As an introduction and guide to possible urban futures, Reimagining Sustainable Cities chimes with the recent Intergovernmental Panel on Climate Change report that suggested that we already have everything we need to get to net zero carbon. Yet, much like Karl Marx’s refusal to write recipes for the cookshops of the future, authors Stephen M. Wheeler and Christina D. Rosan are not prescriptive about what the pathway to a more sustainable future must look like. Instead, they introduce the reader to the myriad practices and possibilities that exist as experiments, ideas or already implemented policies. In this sense, they succeed in laying out the shape of the broad and multifaceted urban sustainability question. The book’s plurality recalls the experimental and piecemeal fashion through which cities across the world are attempting to piece together a climate-adapted future (see particularly Harriet Bulkeley and Vanesa Castán Broto, 2021; and Bulkeley et al, 2018).

Photo by Vuitton Lim on Unsplash

The book is structured around a series of questions that move across different scales and foci, such as ‘How Do We Get to Climate Neutrality?’ and ‘How Can Cities Better Support Human Development?’ Each chapter explains the problem and a series of solutions, helpfully set out in a table and with additional useful tables to quickly illustrate the suggested pathways. The conclusions to each chapter also act as summaries of what a sustainable future might look like, often written in the future tense, which is somewhat unusual for a text authored by academics.

The structure works well for producing digestible chapters and should enable the reader to dip back into and find ideas easily, though it can be slightly repetitive for those who start at the beginning and read to the end. That said, the explicit aim of the book is to reach a wide audience and present the material accessibly. In this, it generally succeeds. The downside to this approach is that while the book collects a dazzlingly broad array of ideas and examples, it tends to lack a great deal of detail in the examples it offers, taking a path that demonstrates breadth rather than depth. To this end, it often signposts more than it fully explains, leading it to skim across lots of different spaces and ideas.

The core aim of the book is to address the need for ‘dramatic change’ (2) towards sustainable futures, not only as a technical problem of emissions but as an opportunity to pursue broad social change and urban justice. Sustainability is treated as ‘a process of continually and actively moving in directions that promote ecological health, social equity, quality of life, cooperation, and compassion’ (4). This sense of plural and broad sustainability guides the book, emerging throughout in bold statements about the need for ‘Personal values [that] emphasize giving back to the world, not profiting from it’ (192). Not everyone will agree with some of the ideas around wide-ranging taxation, rent control, economic redistribution and the necessity of centring ‘care and community and healing’ (192). Nonetheless, there is a strong radical imagination within the book that enables it to cover a range of terrains from the technical details of planning systems through to strategies for reinvigorating democracy.

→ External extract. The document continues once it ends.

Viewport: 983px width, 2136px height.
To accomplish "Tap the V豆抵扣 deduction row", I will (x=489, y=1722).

The book’s tone is unusual for an academic text, in part because it aims to be accessible and in part because of its focus on solutions. The insistence that sustainability is an opportunity reflects the self-stated goal ‘to be constructive and empowering rather than depressing and paralyzing’ (2). At times this feels like a slightly off-putting insistence on positivity, with an appropriately utopian way of approaching planning to ‘promote happiness, quality of life, and fulfilment of human potential’ (205). This all becomes much clearer as an approach when it is explored in greater depth in Chapter Twelve on ‘How Can Each of Us Help Lead the Move toward Sustainable Communities?’ When the reader reaches this point, it becomes evident how strategic the tone and direction of the book actually are, though its insistently sunny presentation of solutions does at times grate. Starting here may allow the reader to more easily read with this book if they are approaching it as an academic who is perhaps more used to critique as both tone and approach.

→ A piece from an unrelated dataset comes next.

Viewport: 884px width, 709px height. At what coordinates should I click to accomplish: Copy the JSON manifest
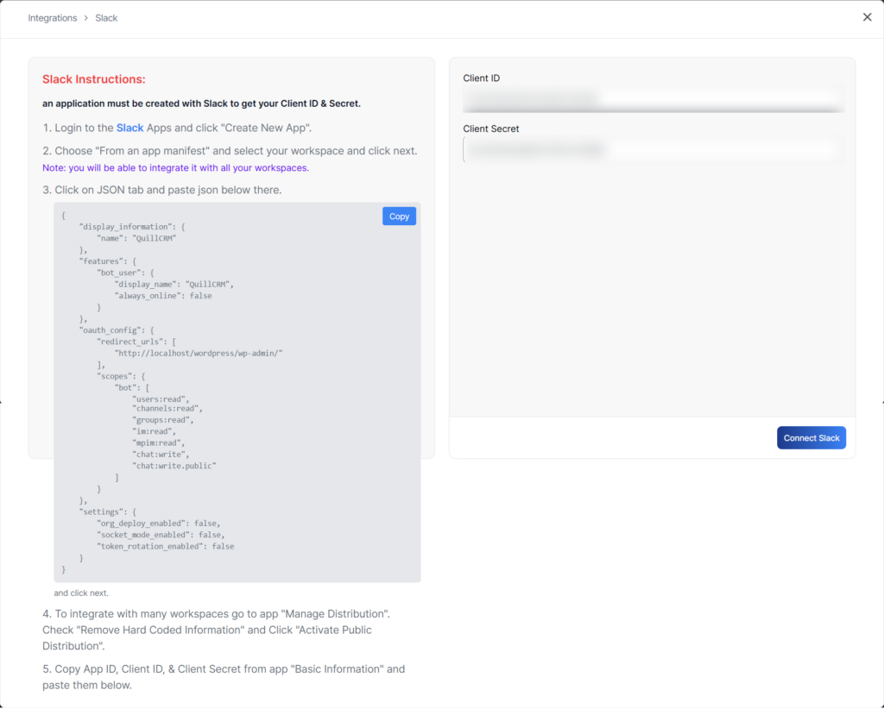tap(399, 216)
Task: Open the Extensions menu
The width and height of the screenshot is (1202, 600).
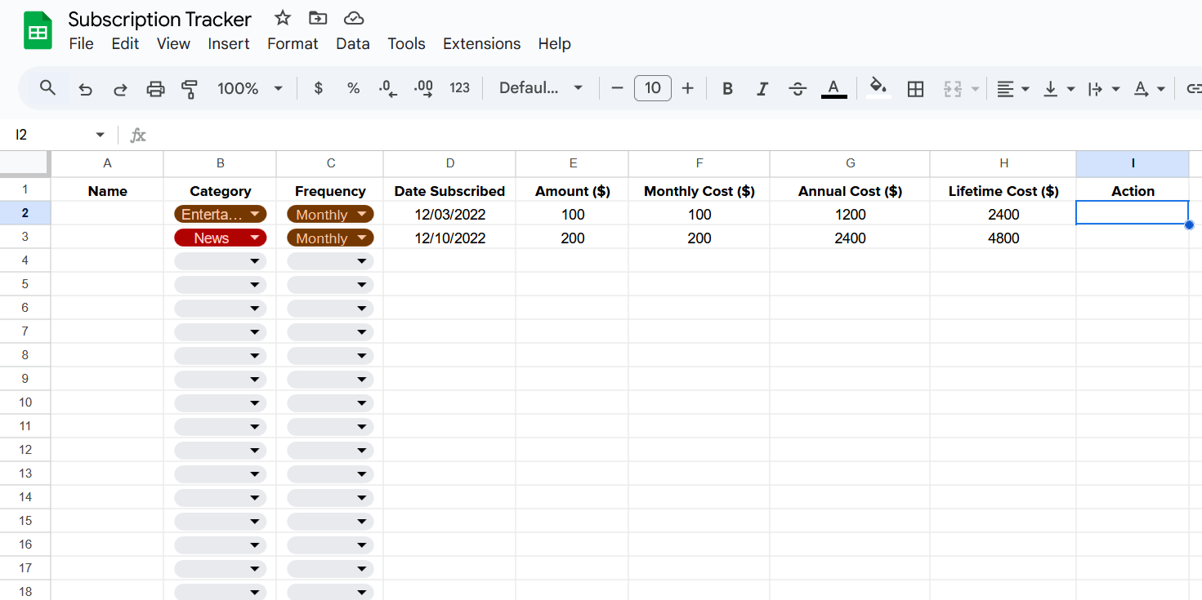Action: click(x=481, y=43)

Nevertheless, while there might be small details to quibble – such as the claim that many urban sustainability and greenhouse gas reduction plans ignore consumption and lifestyle questions – the book is generally a helpful guide to the range of potential sustainable city action. Wheeler and Rosan present a rich and useful starting point for reimagining and reinvigorating cities with a deliberately kaleidoscopic and relatively non-prescriptive approach. In this, I suspect the reader of Reimagining Sustainable Cities will find many ideas to take further.


Note: This review gives the views of the author, and not the position of the LSE Review of Books blog, or of the London School of Economics and Political Science. The LSE RB blog may receive a small commission if you choose to make a purchase through the above Amazon affiliate link. This is entirely independent of the coverage of the book on LSE Review of Books.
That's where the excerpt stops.